__WHAT YOU WILL DO__. The data below is to be written out exactly, with no pictures.

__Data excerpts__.
......
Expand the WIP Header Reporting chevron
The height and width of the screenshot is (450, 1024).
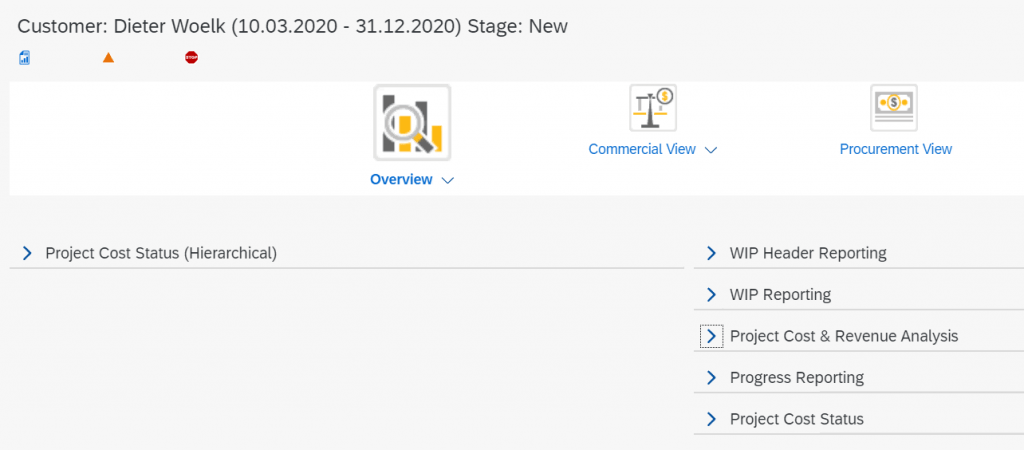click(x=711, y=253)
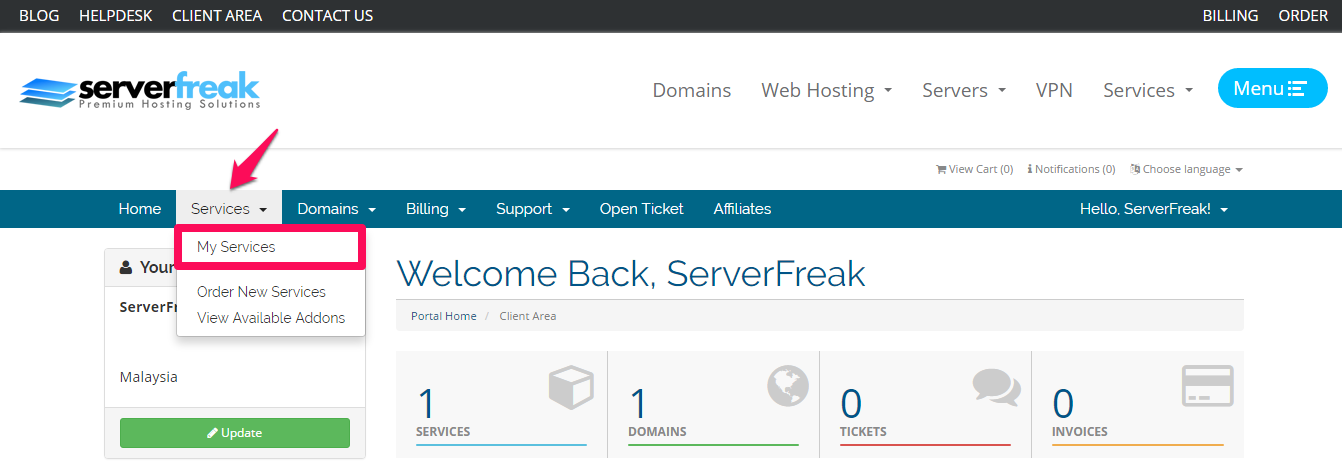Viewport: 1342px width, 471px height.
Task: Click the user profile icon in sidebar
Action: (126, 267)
......
__ANSWER FOR THE TASK__.
Expand the WIP Header Reporting chevron
The height and width of the screenshot is (450, 1024).
click(x=711, y=253)
Viewport: 1342px width, 471px height.
Task: Click the user profile icon in sidebar
Action: (126, 267)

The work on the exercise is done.